La estructura es similar en los dos sonetos: el elogio del valor heroico derrochado en la batalla por los cristianos y la constatación de que, si bien el resultado final fue de derrota y muerte en el plano físico, aquellos soldados muertos obtuvieron una victoria mejor: la de los mártires que ganan la salvación eterna. Los dos textos se construyen en torno a esa misma idea de la derrota de los cuerpos en la tierra (muerte, caída…) frente a la victoria de las almas en el cielo (vida, elevación…), y la mayor parte de los sintagmas y verbos subrayan precisamente esa idea de movimiento vertical, ascendente, desde la tierra y lo material hasta el cielo y lo espiritual[4].
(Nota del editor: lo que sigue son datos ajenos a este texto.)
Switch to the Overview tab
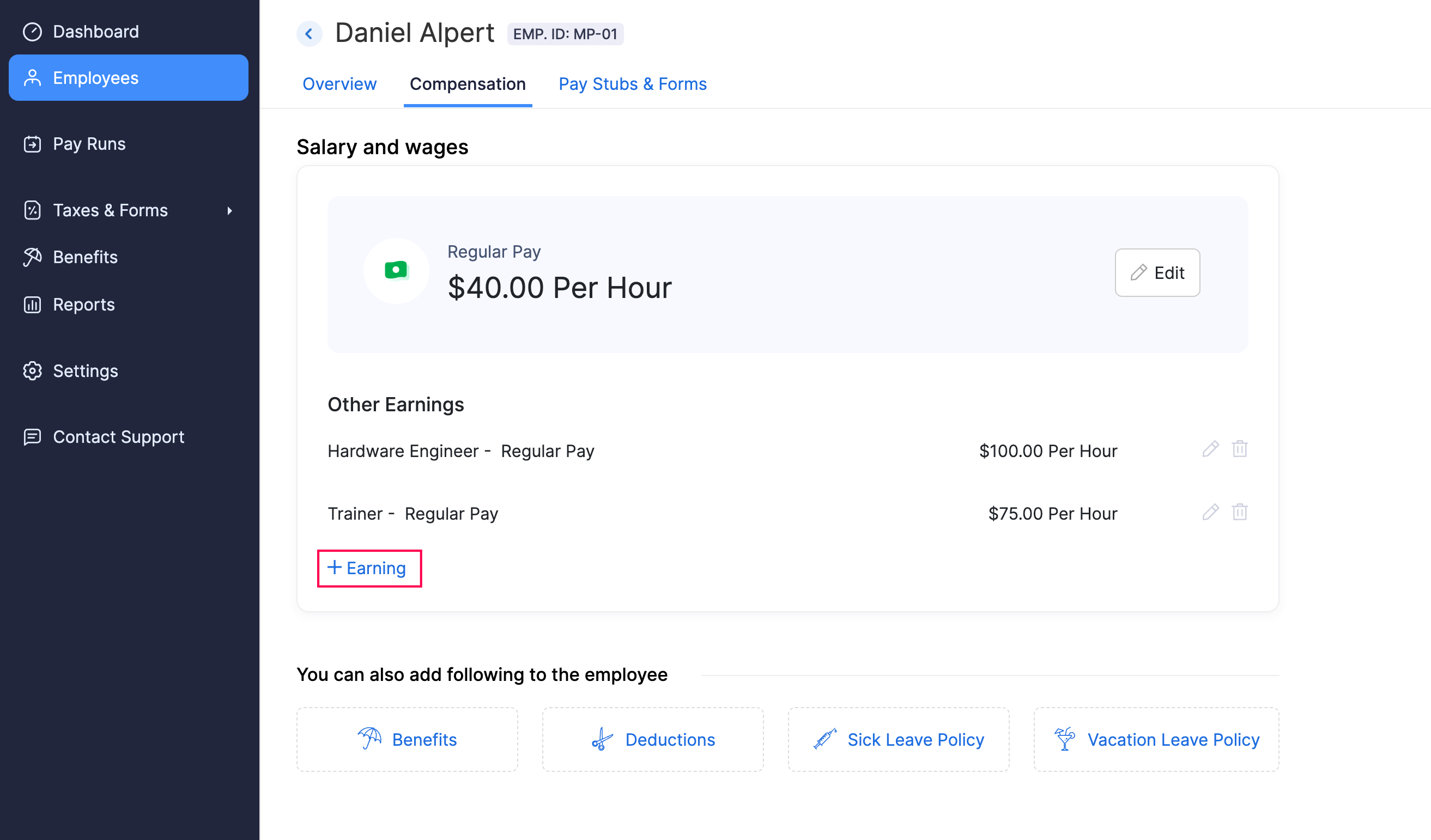Image resolution: width=1431 pixels, height=840 pixels. (339, 84)
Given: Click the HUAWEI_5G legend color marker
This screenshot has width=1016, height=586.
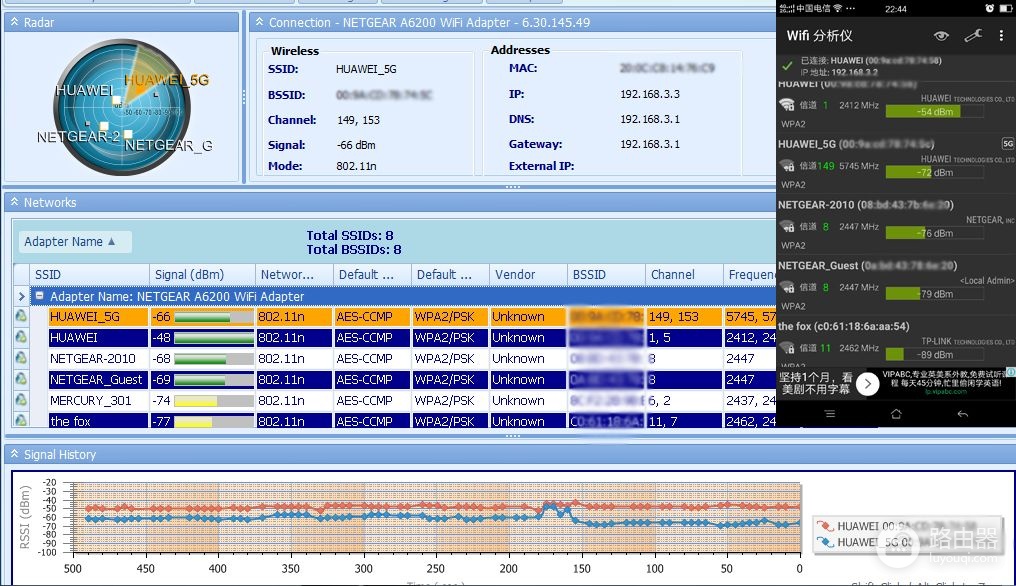Looking at the screenshot, I should click(x=825, y=542).
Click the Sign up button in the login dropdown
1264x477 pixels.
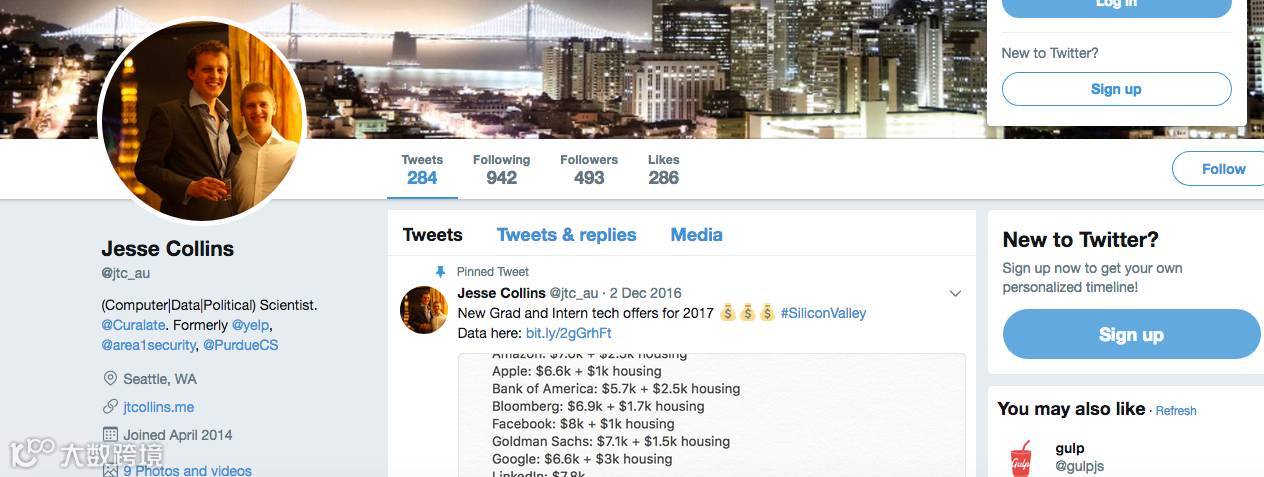(x=1116, y=89)
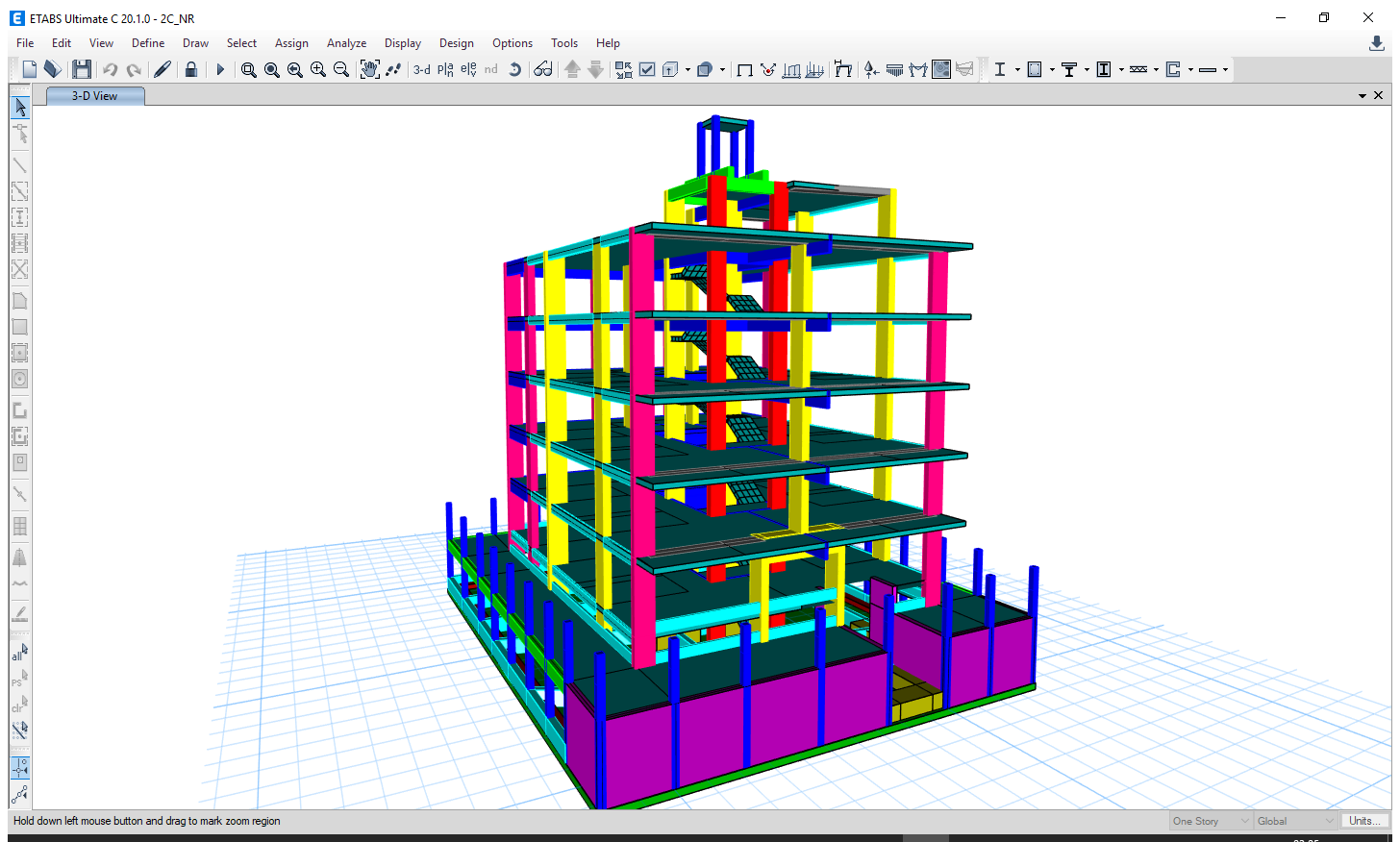Click the Rotate 3D View icon
The image size is (1400, 842).
(515, 69)
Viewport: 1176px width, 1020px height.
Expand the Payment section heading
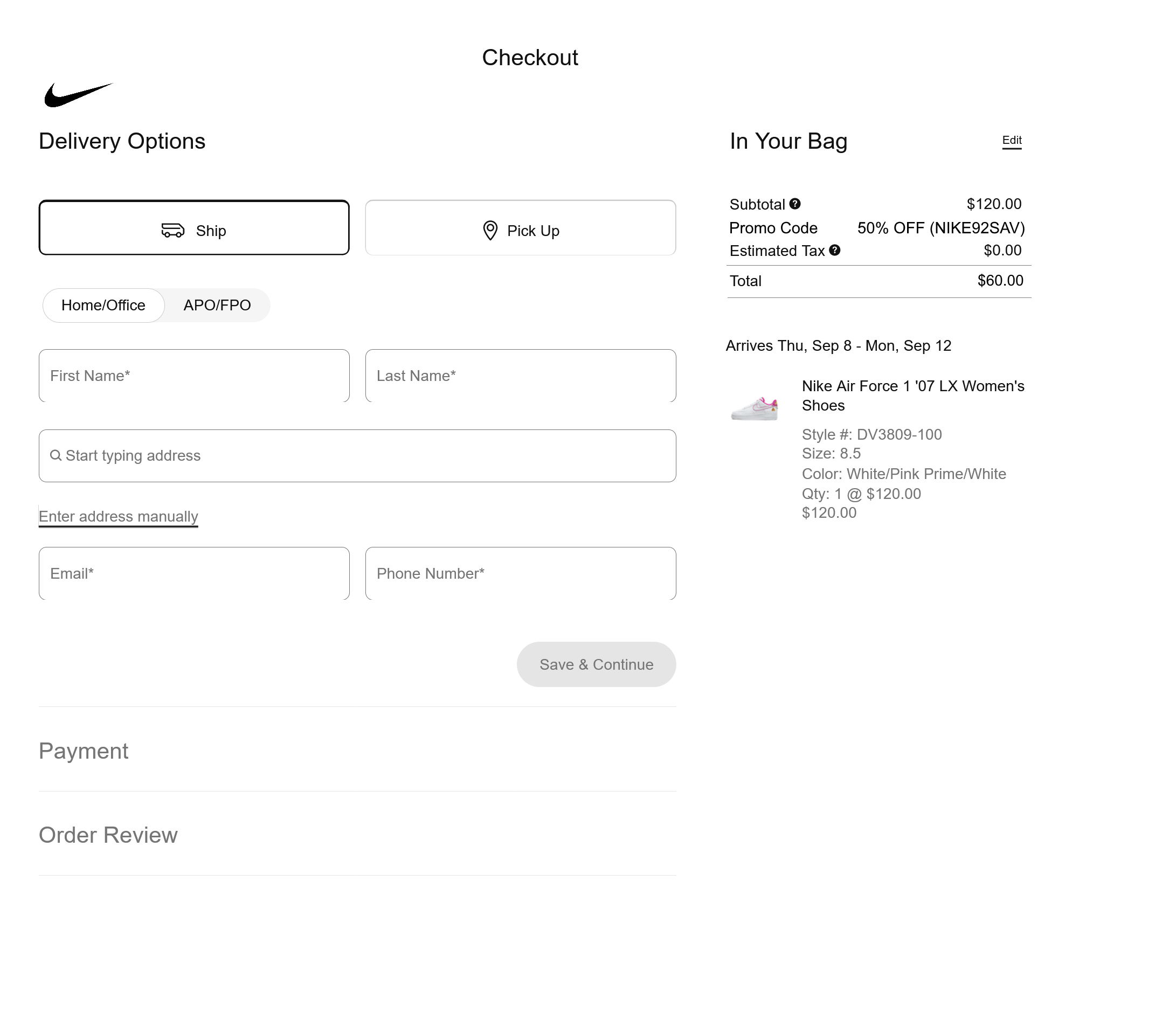[84, 751]
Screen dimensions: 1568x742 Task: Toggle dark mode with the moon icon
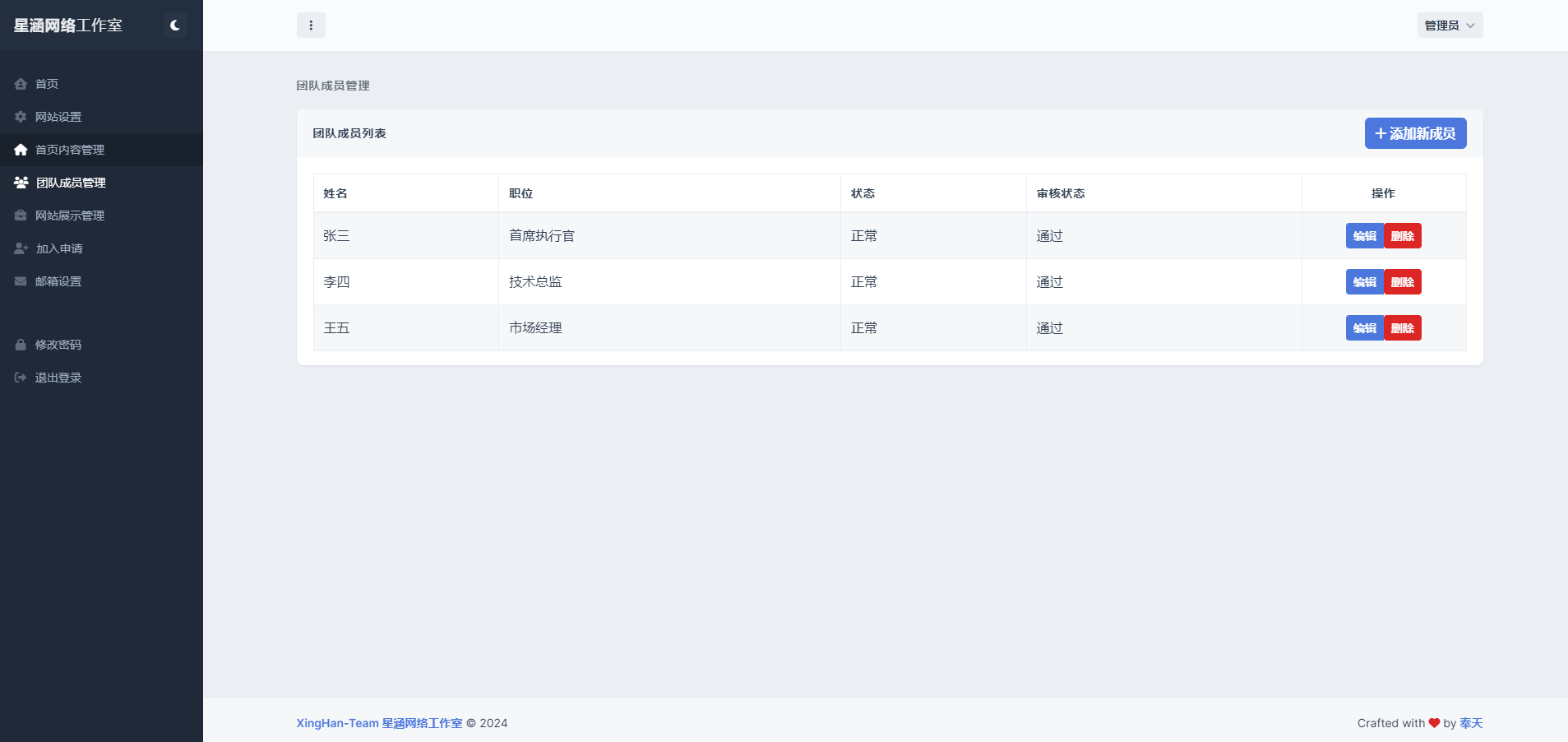pos(174,26)
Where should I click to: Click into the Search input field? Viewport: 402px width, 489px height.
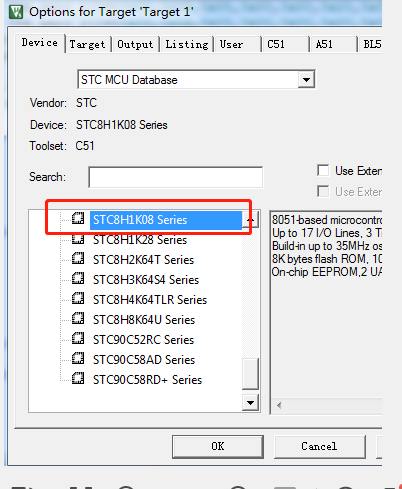point(176,177)
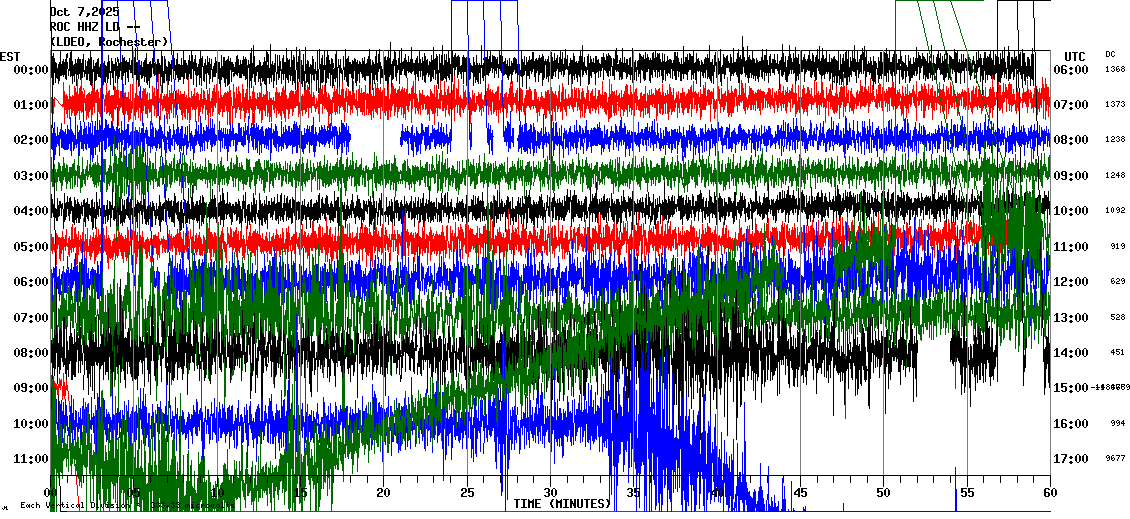Click the (LDEO, Rochester) station label
The height and width of the screenshot is (519, 1130).
pos(108,42)
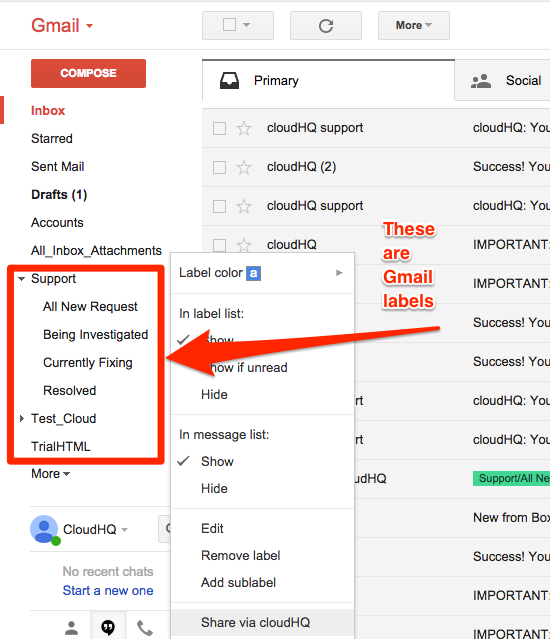Select the third email's checkbox

(219, 206)
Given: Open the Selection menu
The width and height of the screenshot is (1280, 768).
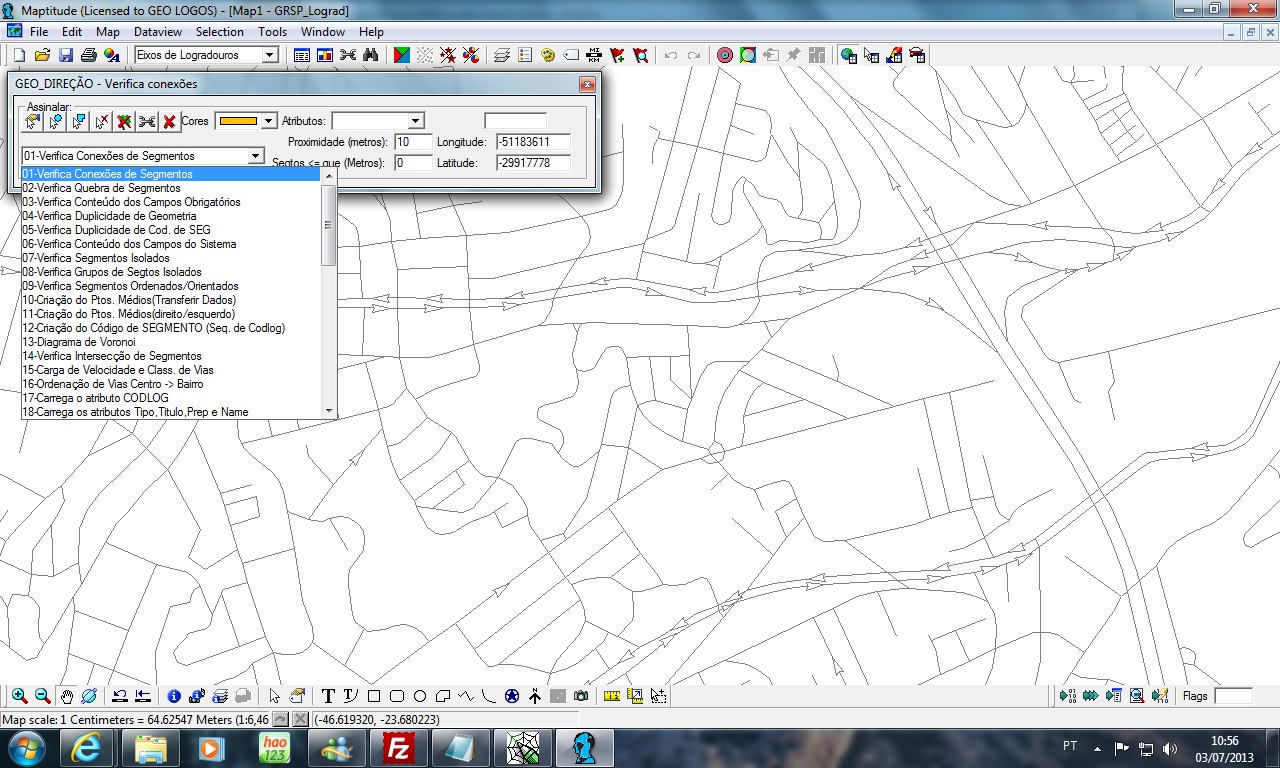Looking at the screenshot, I should [219, 32].
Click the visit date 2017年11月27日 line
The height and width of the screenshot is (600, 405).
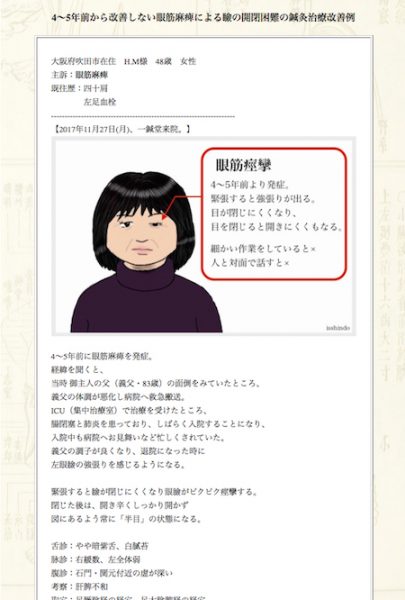(x=121, y=129)
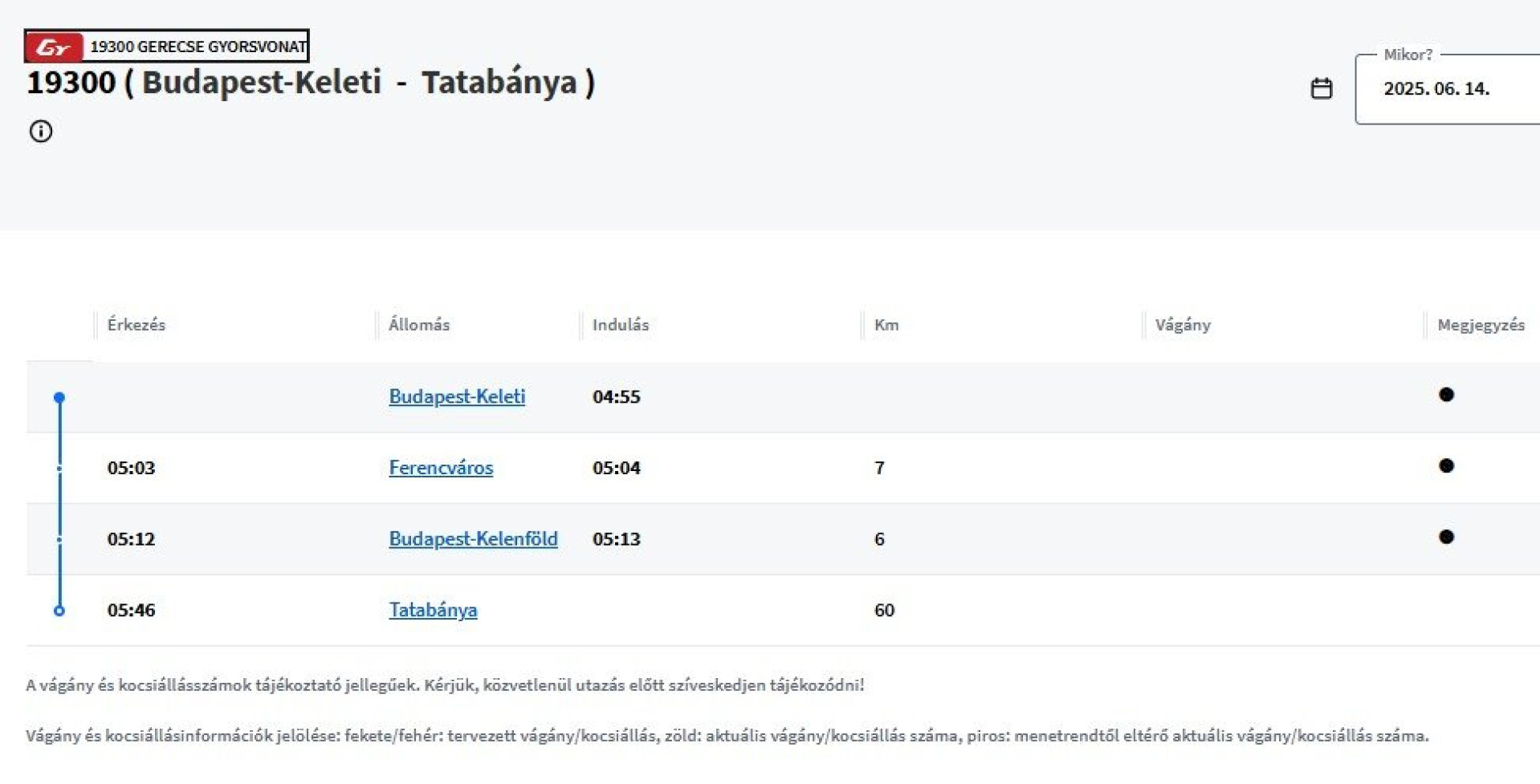Click the info icon below the train title
Screen dimensions: 1540x784
(x=41, y=131)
[1] Para un análisis completo de ambos textos y la circunstancia histórica que los inspira, ver Carlos Mata Induráin, «Los dos sonetos a la pérdida de La Goleta (Quijote, I, 40) en el contexto de la historia del Capitán cautivo», Rilce, 23.1, 2007, pp. 169-183; ver también Salvador Muñoz Iglesias, Lo religioso en el «Quijote», Toledo, Facultad de San Ildefonso, 1989.

[2] Don Quijote de la Mancha, ed. del Instituto Cervantes dirigida por Francisco Rico, 2.ª ed. corregida, Barcelona, Instituto Cervantes-Editorial Crítica, 1998, p. 460.

[3] Don Quijote de la Mancha, ed. del Instituto Cervantes dirigida por Francisco Rico, p. 460.

[4] Es notable el contraste que se establece en el texto del segundo poema entre la esterilidad de la tierra («tierra estéril», «duro seno») y la vida eterna del cielo.